Cultura e Spettacoli

Ingo Schulze: "L’ex Germania Est? Un magnifico deserto"

Il grande scrittore tedesco racconta la sua patria vent’anni dopo la caduta del Muro di Berlino: "Tutto è migliorato, ora è un Paese bellissimo. Ma gli abitanti non ci sono più, sono tutti a Ovest"

Ingo Schulze: "L’ex Germania Est? Un magnifico deserto"

Quest’anno si celebra il ventesimo anniversario della caduta del Muro di Berlino. Ingo Schulze che, nato a Dresda nel ’62, formato a Jena e domiciliato da un ventennio a Berlino, è la voce letteraria più nota, originale e autorevole della nuova Germania, può darci da protagonista un bilancio di questo passaggio epocale. Lo incontriamo a Firenze, in occasione del Premio Internazionale Vallombrosa Gregor von Rezzori.

Da due decenni la Germania Orientale è scomparsa. Che cosa si è creato al suo posto?
«A chi la attraversi oggi, la Germania dell’Est presenta un aspetto magnifico.

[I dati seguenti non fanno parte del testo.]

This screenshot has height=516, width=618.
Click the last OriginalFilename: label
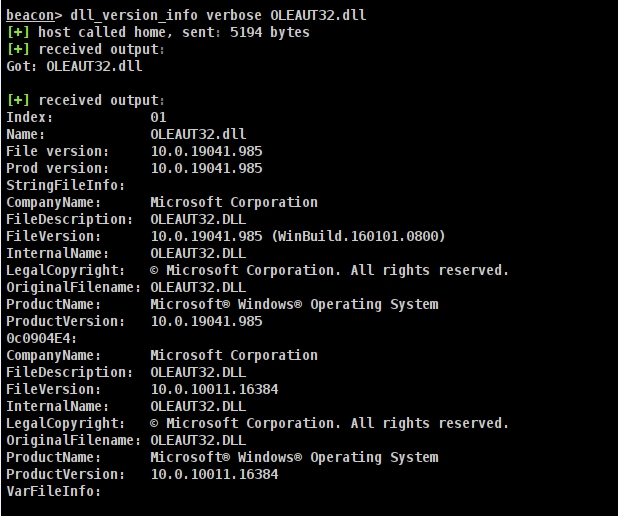pyautogui.click(x=74, y=440)
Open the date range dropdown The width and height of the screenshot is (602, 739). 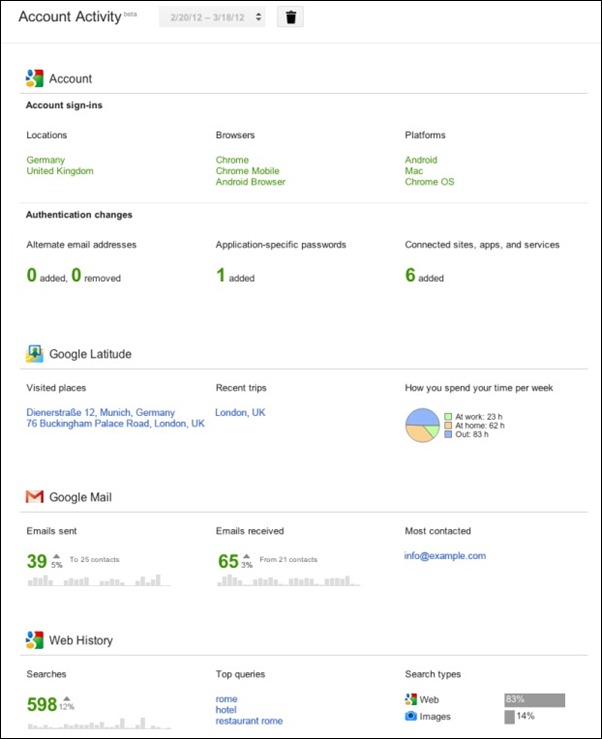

Case ristrutturate, strade in ottimo stato, ambiente relativamente pulito e ben mantenuto. Nelle cittadine più piccole, però, nelle campagne più discoste dai centri urbani mancano gli abitanti. I giovani soprattutto, e soprattutto le donne, si trasferiscono a Ovest, o all’estero. Sulla mappa più recente dell’Atlante della povertà, pubblicato da pochi giorni, si può riconoscere molto chiaramente il profilo dell’Est».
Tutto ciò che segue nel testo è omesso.